The subway is a nice device, but I don't leave it active unless I need it.
I have installed a eSATA port in my 1200 so I can connect an external HD or a DVD.
So I say PCMCIA.
I did not realize that Poseidon used so much resources all the time. I may want to reconsider running it all the time too and just start it and stop it when I need it. Thanks for the info. I'll have to check Jens speed increase numbers for using the Subway in my A600 w/A604 memory expander card and ACA630/25MHz.
My Blizzard is actually a 030/50 MHz processor. Thanks for all the feedback. I think I will go with the PCMCIA solution, even if it means I must switch it out with my SquirrelSCSI card. I really on use it for my CD-ROM Drive (which I could replace with a IDE one if a got the Fast ATA adapter with a second IDE port. I believe it will perform better than the USB one. I took a look at the latest Poseidon archive (4.4) and it looks like there were some improvement on resource use when using USB Ethernet devices. The Subway USB is great. Very versatile (USB Keyboard, USB Mouse, USB Flash Drives, Digital Cameras, etc...). But perhaps not for Ethernet.

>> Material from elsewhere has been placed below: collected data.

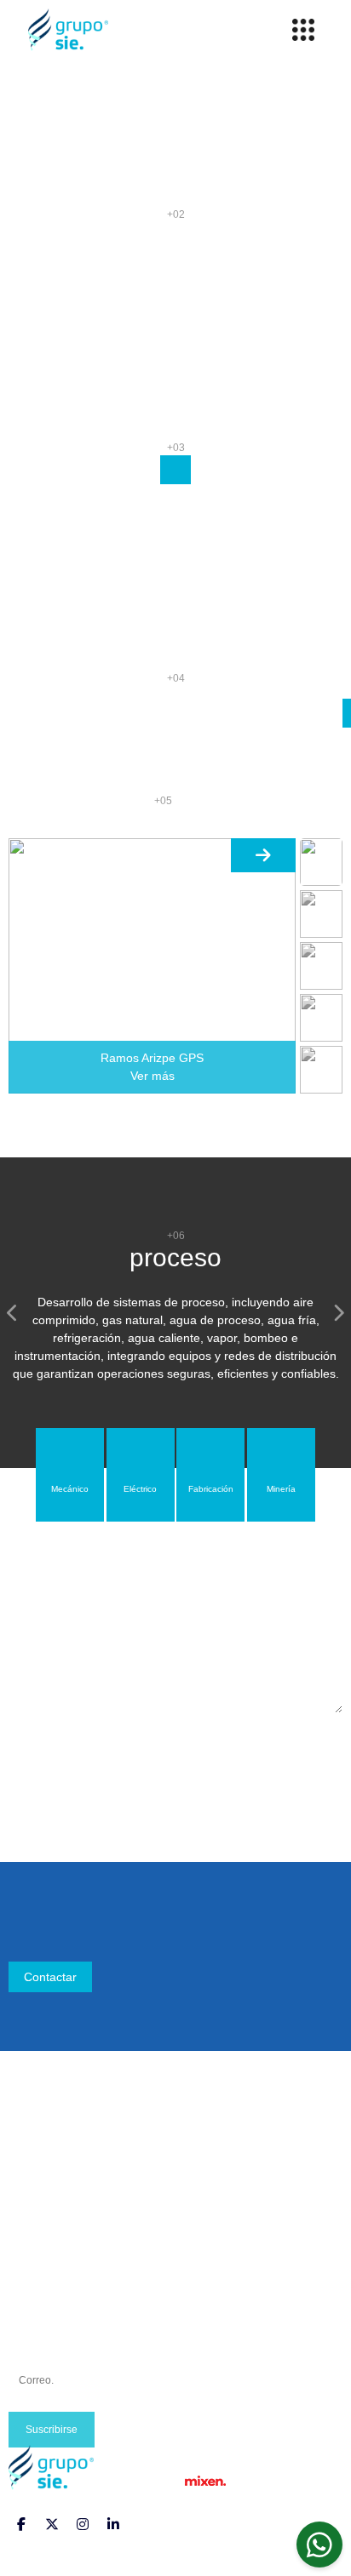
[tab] (70, 1475)
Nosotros (33, 2155)
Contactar (50, 1977)
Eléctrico (32, 2277)
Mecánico (34, 2257)
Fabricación (40, 2298)
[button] (13, 1312)
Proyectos (35, 2176)
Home (25, 2135)
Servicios (33, 2196)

I have an Amiga 1200 with a Blizzard IV (64 MB RAM, 50 MHz) that I have recently begun to update. I have installed a Subway USB on it and upgraded my hard drive to a 60 GB. I am now considering a way to connect it to my home network via Ethernet. I believe I have 2 options: a PCMCIA ethernet card or a USB Ethernet adapter via my Subway USB.
Which is better and why?
So far, the cons are:
PCMCIA - 16-bit only, takes up PCMCIA slot so I can't use my Squirrel SCSI card
USB - Only supports USB 1.1 speeds
I am planning on Wired because my A1200 is in my family room which is already wired.
At some point in the future, I would also like to get the new Indivision AGA (new version) when it comes out.
So what has been your experience and recommendations
forget about USB....it will be slow and you will suffer slowdown problems
the best way to go is PCMCIA
you can purchase on AMIKIT the easynet pcmcia ethernet card
it works very well I guarantee
http://amigakit.leamancomputing.com/catalog/product_info.php?cPath=32&products_id=121
also there is a wireless card there but I don't tested it so I can assure if works fine or not
@amigadave
I'll probably never get around to adapting prism2.device for USB (there are significant differences from PCI/PCMCIA), but the RTL8187B 802.11g USB driver I've just released for AROS could be ported to MorphOS and OS4.